[PROVIDED INFORMATION]

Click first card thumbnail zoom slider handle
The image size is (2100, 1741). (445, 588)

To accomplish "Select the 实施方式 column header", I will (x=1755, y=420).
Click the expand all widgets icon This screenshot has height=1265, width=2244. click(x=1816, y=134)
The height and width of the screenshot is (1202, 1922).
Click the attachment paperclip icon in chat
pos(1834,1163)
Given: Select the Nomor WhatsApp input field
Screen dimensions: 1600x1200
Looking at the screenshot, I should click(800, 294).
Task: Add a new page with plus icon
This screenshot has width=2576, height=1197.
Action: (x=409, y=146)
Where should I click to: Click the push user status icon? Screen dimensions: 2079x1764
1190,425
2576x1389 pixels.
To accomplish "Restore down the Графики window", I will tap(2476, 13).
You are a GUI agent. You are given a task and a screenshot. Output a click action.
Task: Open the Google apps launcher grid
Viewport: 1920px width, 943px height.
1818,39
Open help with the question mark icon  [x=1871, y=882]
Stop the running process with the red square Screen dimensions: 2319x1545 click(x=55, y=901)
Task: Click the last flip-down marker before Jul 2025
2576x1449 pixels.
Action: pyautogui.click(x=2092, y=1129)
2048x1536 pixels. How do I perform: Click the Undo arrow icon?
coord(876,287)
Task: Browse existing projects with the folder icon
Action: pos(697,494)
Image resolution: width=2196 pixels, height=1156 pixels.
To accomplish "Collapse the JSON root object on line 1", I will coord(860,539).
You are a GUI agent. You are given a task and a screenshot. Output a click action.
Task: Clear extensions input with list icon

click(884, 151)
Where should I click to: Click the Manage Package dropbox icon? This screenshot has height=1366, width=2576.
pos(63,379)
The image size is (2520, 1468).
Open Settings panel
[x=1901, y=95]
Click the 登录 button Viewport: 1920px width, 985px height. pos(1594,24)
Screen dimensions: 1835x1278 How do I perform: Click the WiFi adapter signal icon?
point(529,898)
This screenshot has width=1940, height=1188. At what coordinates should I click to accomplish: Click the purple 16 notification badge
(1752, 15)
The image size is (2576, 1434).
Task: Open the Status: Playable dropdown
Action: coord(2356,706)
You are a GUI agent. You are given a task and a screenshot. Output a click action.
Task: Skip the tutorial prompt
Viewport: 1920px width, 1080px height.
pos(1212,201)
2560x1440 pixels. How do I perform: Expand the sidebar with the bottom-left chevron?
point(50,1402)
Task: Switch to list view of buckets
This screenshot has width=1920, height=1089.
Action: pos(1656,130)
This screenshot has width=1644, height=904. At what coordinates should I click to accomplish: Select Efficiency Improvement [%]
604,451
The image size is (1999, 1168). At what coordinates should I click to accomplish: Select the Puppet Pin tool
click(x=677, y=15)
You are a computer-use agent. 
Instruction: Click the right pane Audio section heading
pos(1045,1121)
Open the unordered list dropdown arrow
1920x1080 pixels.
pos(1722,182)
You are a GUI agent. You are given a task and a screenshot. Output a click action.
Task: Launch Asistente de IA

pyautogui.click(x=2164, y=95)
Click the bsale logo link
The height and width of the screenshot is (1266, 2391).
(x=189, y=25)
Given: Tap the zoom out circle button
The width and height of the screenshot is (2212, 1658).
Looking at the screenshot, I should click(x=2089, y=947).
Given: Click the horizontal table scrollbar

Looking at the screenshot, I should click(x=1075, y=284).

[/PROVIDED INFORMATION]

__PROMPT__.
Go through the entries above and copy out every line that includes the word "will".

__ANSWER FOR THE TASK__.
To accomplish "Select the 实施方式 column header", I will (x=1755, y=420).
To accomplish "Restore down the Графики window", I will tap(2476, 13).
To accomplish "Collapse the JSON root object on line 1", I will coord(860,539).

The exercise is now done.